Five of the biggest Internet companies are collaborating with a watchdog organization to more effectively ban child pornography. Facebook, Google, Yahoo, Twitter and Microsoft are all joining the Internet Watch Foundation in building a shared database of digital fingerprints corresponding to all known illicit content.

These digital fingerprints, known as "hashes," are created by running content through a specific computer algorithm, which spits out a unique number for each item. Google can hash offending images it finds when crawling the Web, then send those hashes (not the images themselves) to Twitter or Yahoo so that company knows what to watch for — or vice versa.

Related: Video Fingerprints Could Help Fight Child Porn

Reports of illicit materials would be collected by the IWF and centrally hashed and listed before being sent to other members.
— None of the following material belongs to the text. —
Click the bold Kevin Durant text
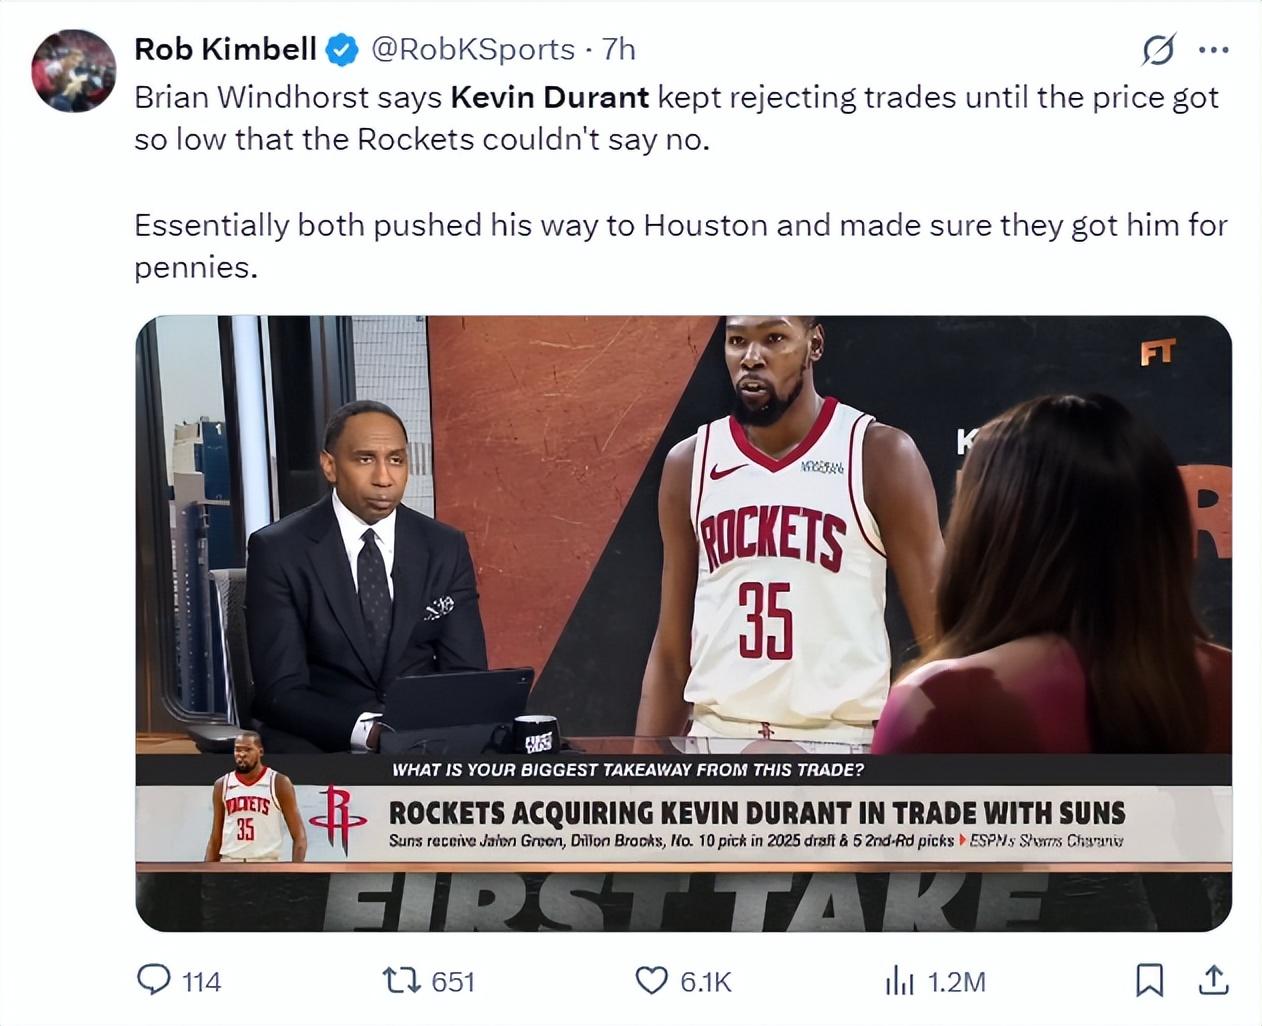This screenshot has height=1026, width=1262. tap(550, 97)
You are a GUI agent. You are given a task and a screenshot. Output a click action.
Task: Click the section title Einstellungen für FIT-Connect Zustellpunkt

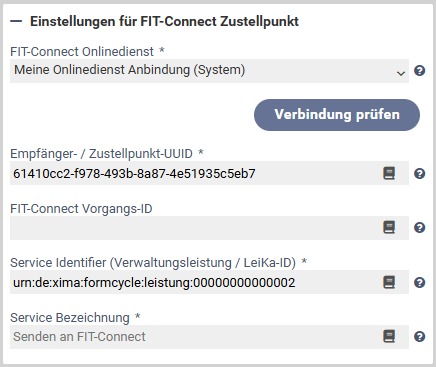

Internet Watch Foundation

The companies have had their own techniques for years — Microsoft's PhotoDNA is a major hash database — but sharing the information among themselves via the IWF should make each more efficient at doing what needs to be done. And soon the hashes will be made more easily accessible.

"We’ll soon be able to offer the hash list to all IWF Members, who are based around the world," said IWF CEO Susie Hargreaves in a news release announcing the hash list. "It means victims' images can be identified and removed more quickly, and we can prevent known child sexual abuse images from being uploaded to the internet in the first place."